[Items from a dataset]
*-*-*
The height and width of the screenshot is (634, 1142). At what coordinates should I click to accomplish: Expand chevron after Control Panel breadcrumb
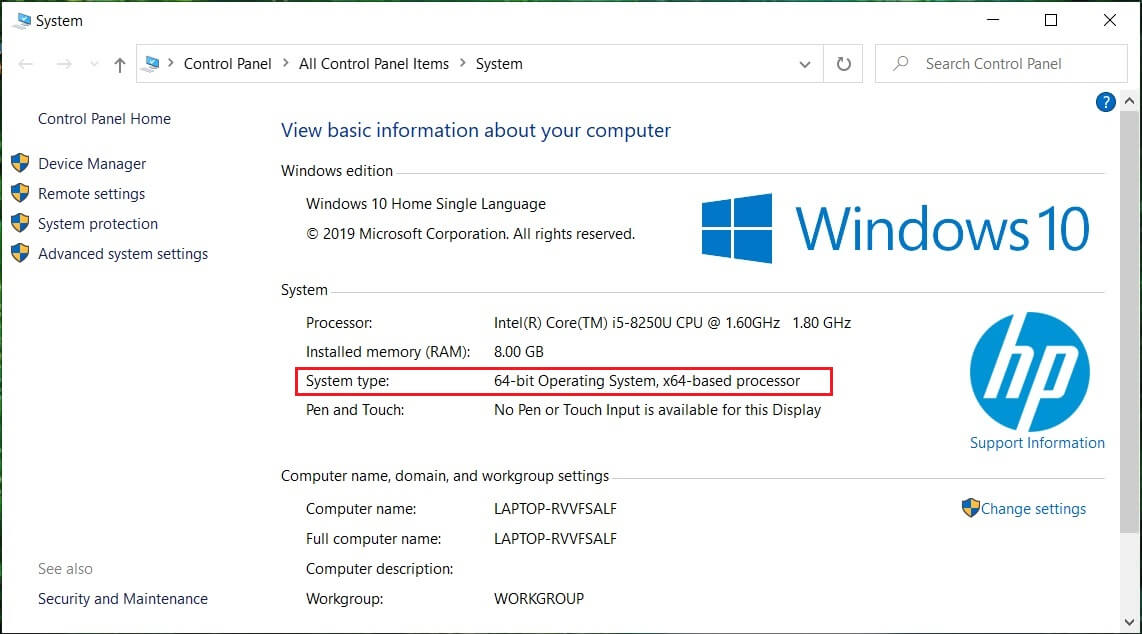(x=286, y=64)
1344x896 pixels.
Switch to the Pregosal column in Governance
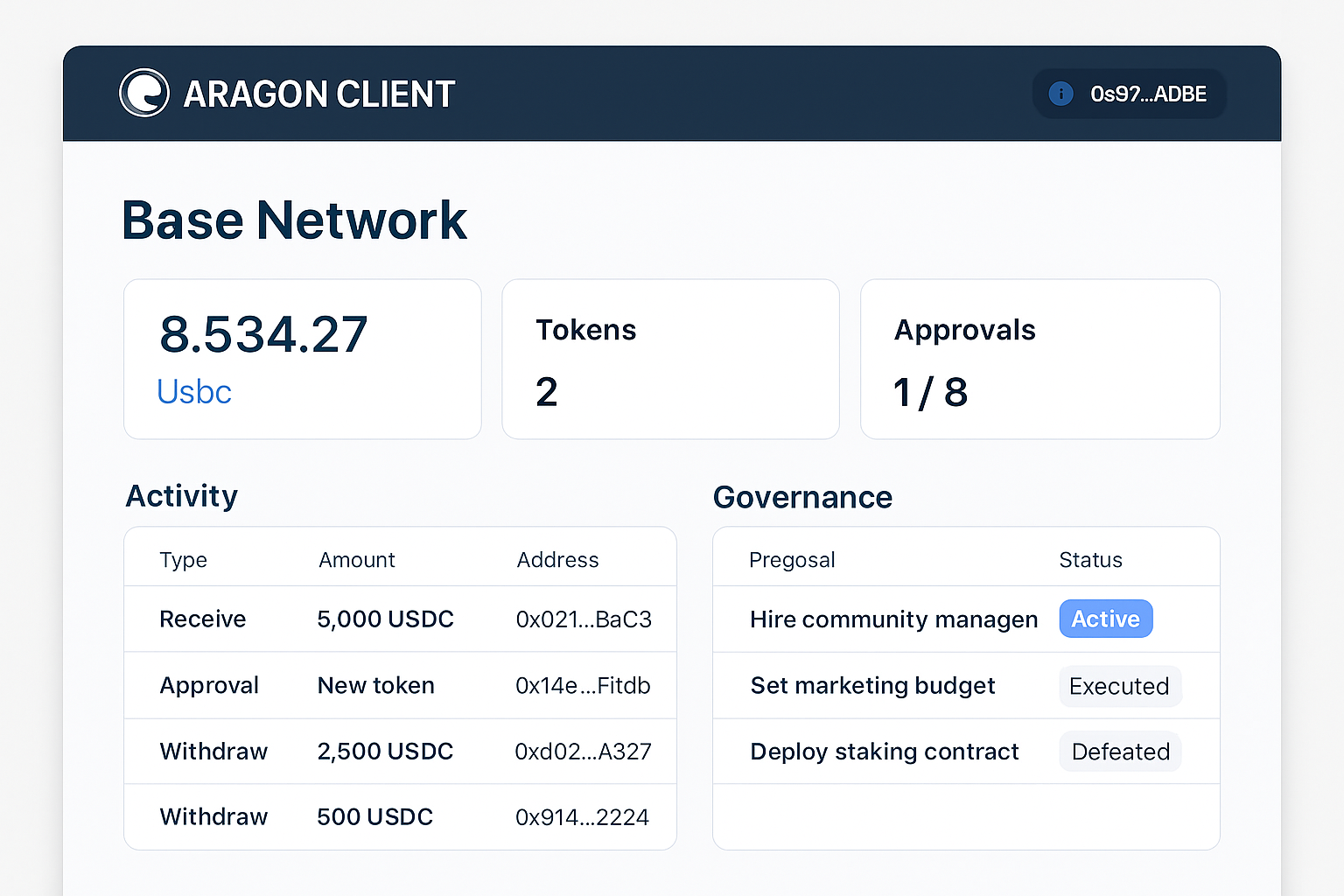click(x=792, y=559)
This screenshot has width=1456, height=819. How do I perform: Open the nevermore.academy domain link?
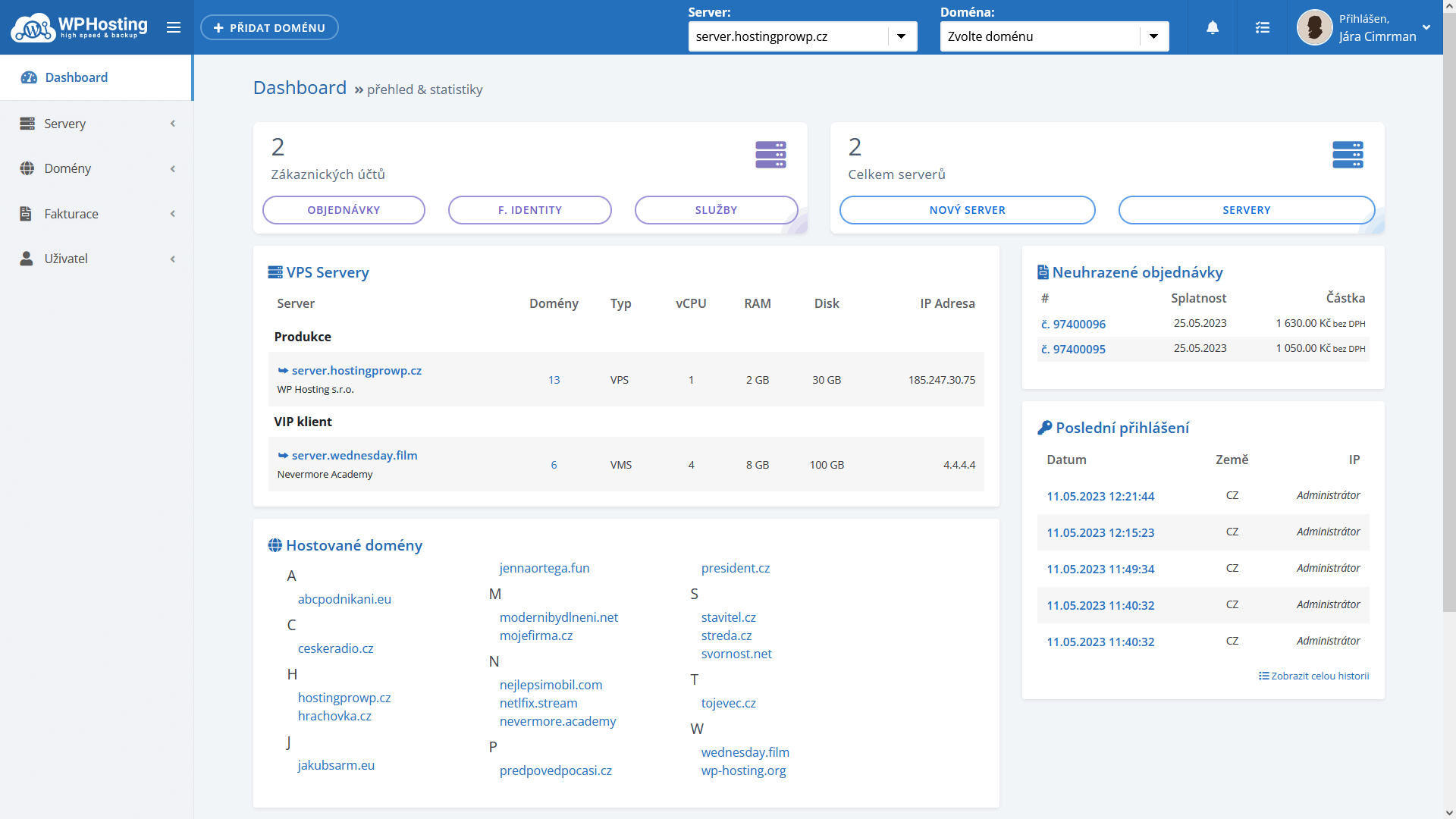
*-*-*
Write out the lines above word for word, leaving out the pictures.

ANSWER:
The height and width of the screenshot is (634, 1142). At what coordinates should I click to accomplish: Expand chevron after Control Panel breadcrumb
(x=286, y=64)
1344x896 pixels.
Switch to the Pregosal column in Governance
click(x=792, y=559)
This screenshot has width=1456, height=819. How do I perform: Open the nevermore.academy domain link?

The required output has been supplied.